■ **Problem statement**:
What lines of the data hold the string "computer"? Pull each one out.

■ **Input for this task**:

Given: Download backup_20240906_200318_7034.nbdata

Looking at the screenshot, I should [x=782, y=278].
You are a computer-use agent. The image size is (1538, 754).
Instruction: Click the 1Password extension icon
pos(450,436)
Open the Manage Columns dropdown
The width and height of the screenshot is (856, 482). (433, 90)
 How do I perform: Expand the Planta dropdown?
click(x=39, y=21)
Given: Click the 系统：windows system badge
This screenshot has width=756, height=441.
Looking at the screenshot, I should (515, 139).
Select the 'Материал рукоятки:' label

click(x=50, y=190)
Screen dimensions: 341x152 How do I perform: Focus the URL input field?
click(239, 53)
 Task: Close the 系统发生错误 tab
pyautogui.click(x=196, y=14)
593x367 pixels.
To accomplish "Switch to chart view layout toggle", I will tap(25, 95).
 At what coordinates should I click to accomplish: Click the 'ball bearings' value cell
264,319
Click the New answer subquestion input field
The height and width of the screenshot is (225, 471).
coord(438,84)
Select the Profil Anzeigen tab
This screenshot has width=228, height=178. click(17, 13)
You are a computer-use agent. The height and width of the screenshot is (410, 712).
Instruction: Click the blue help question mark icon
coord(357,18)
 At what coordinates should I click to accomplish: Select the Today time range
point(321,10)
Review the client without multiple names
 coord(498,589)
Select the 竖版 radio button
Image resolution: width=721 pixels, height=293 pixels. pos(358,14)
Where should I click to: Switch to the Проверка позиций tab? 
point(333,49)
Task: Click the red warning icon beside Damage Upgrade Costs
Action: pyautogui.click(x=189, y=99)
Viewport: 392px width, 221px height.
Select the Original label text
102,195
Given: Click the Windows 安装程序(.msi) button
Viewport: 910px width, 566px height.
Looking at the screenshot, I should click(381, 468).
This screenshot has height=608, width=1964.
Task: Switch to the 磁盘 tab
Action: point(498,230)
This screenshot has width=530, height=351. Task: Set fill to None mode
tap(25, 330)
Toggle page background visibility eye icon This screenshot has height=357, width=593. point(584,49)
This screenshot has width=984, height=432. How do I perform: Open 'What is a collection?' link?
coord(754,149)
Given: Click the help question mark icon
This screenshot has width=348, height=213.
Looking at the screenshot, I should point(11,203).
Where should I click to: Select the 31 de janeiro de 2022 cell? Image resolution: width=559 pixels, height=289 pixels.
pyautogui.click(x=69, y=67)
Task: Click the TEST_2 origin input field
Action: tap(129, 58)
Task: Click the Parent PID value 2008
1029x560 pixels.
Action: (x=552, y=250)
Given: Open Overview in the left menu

■ **Result**:
You are a computer-use agent. The image size is (1538, 754).
You are a computer-use agent. The height and width of the screenshot is (410, 712).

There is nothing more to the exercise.